This broad definition has not been universally accepted. Safeguarding the Bioeconomy, a 2020 report from the U.S. National Academies of Sciences, Engineering, and Medicine notes, in a very useful chapter on horizon scanning,

The terminology around relevant tools, techniques, and processes involved in horizon scanning has yet to be standardized, which can lead to confusion. In some cases, for example, the overall process of structured reflection on the future is referred to as “horizon scanning” (UK Government Office for Science, 2013), while in others, it is termed “foresight” or “future(s) thinking” (FAO, 2013). In this report, the committee has adopted a definition similar to that used by the Organisation for Economic Co-operation and Development (OECD): horizon scanning is “a technique for detecting early signs of potentially important developments through a systematic examination of potential threats and opportunities, with emphasis on new technology and its effects on the issue at hand” (OECD, n.d.a) (NASEM 2020).

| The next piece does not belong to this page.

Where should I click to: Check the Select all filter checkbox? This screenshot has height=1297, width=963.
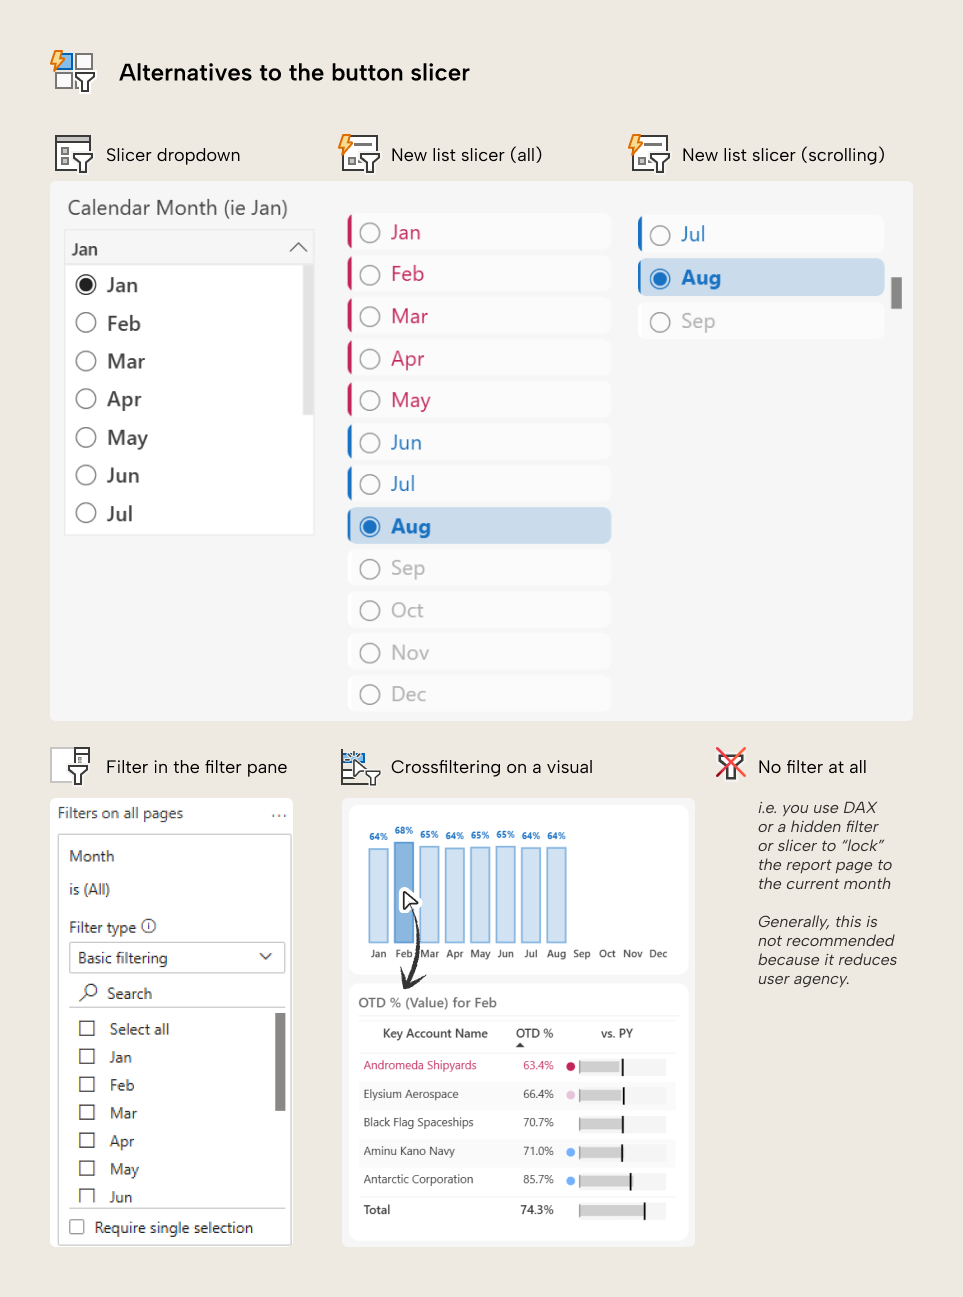click(x=85, y=1028)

And at least some scholars have argued that horizon scanning and foresight are different things. Cuhls, for example, urges that “Foresight and Horizon Scanning are often regarded as identical concepts with identical models and purposes. However, they can be completely different activities, both in and for any kind of prospective activities as well as for strategy purposes.” She sees horizon scanning as a necessary but limited first step in a broader foresight activity (Cuhls 2019).

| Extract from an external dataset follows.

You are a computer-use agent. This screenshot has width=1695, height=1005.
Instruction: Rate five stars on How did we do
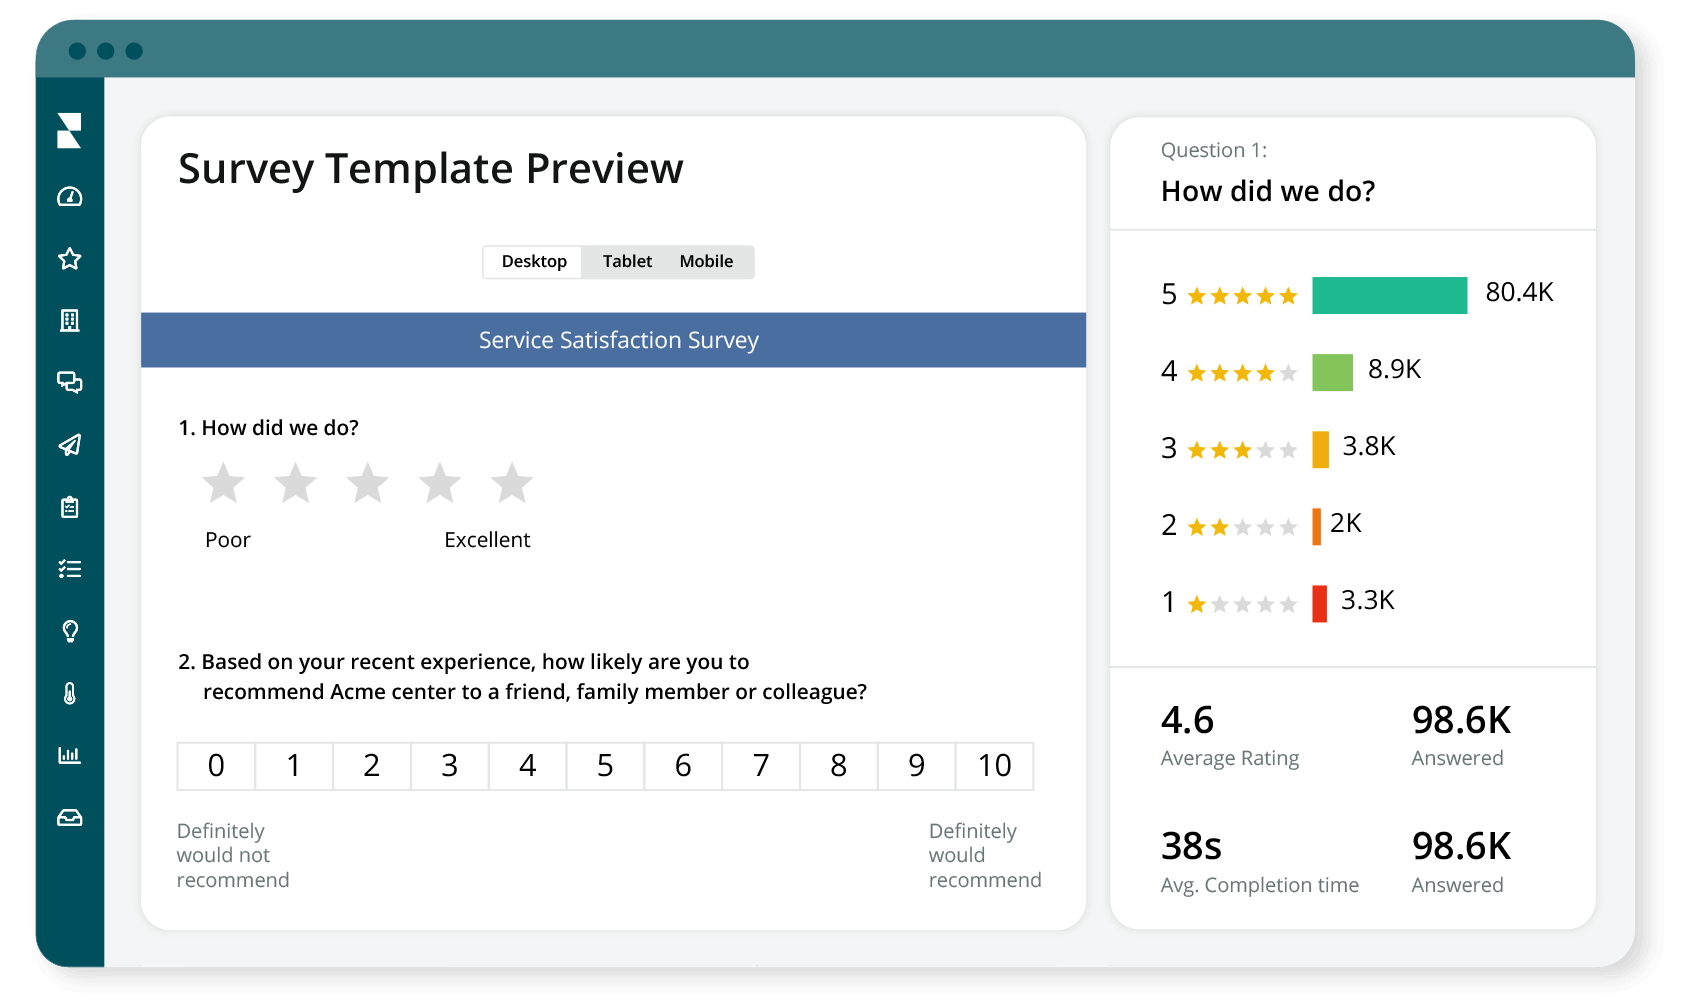click(x=512, y=483)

Whatever the definition, the actual operation of what is called horizon scanning can take many different paths. One important variation involves its time frame of a horizon scanning enterprise. The report to the European Commission noted above set out three different temporal approaches to horizon scanning activities: “continuous scanning activities to keep the overview (often with regular newsletters), regular but discontinuous activities (e.g., every 5 years) and ad-hoc Horizon Scanning for a specific purpose, on demand or at a specific occasion.” (Fraunhöfer 2015). OTA was an example of a continuous activity, while the various bioethics reports about human genome editing discussed earlier were largely ad hoc efforts on that particular topic, although often performed by organizations, like the U.S. National Academies or the Nuffield Council, that were in continuous operation. The Nuffield Council, for example, has recently produced annual reports of “What’s on the Horizon?” (Nuffield Council, 2022).

Just deciding when or how often to do horizon scanning, and on what topic or topics, is only the beginning of ones choices. Many different methodologies exist. A 2019 systematic literature review of methodologies found, examined, and summarized about 100 relevant articles (Hines 2019). It stated that horizon scanning “generally follows a process of signal detection, filtration, prioritisation, assessment, and dissemination,” each of which it then describes. The article sees artificial intelligence as possibly resolving problems in the filtration, prioritization, and assessment steps.

Another useful discussion is found in a detailed description of the horizon scanning process used in the report of the European Union’s Scanning for Science and Technology Issues project (Amanatidou 2012). This paper contains a good discussion of different tools for getting input into different phases of the scanning process, including focused expert reviews, wikis, twitter, surveys, conferences, and text-mining. It classified different approaches into “semi-automated, participatory,” “semi-automated non-participatory,” and “manual combined.”

The Fraunhöfer report to the European Commission took yet another approach to a taxonomy of horizon scanning activities, grouping them broadly into those that lead to broad reports that take time and others to dense ones that are quick. The terms it associates with the broad approaches include “participative”, “overview”, “for topic legitimization”, “open proposals or warnings”, and “continuous or part of a full process”. With the dense approaches, it associates the terms “automated”, “pre-defined scan field”, “independent advice on topics”, “on demand”, and “stand-alone”..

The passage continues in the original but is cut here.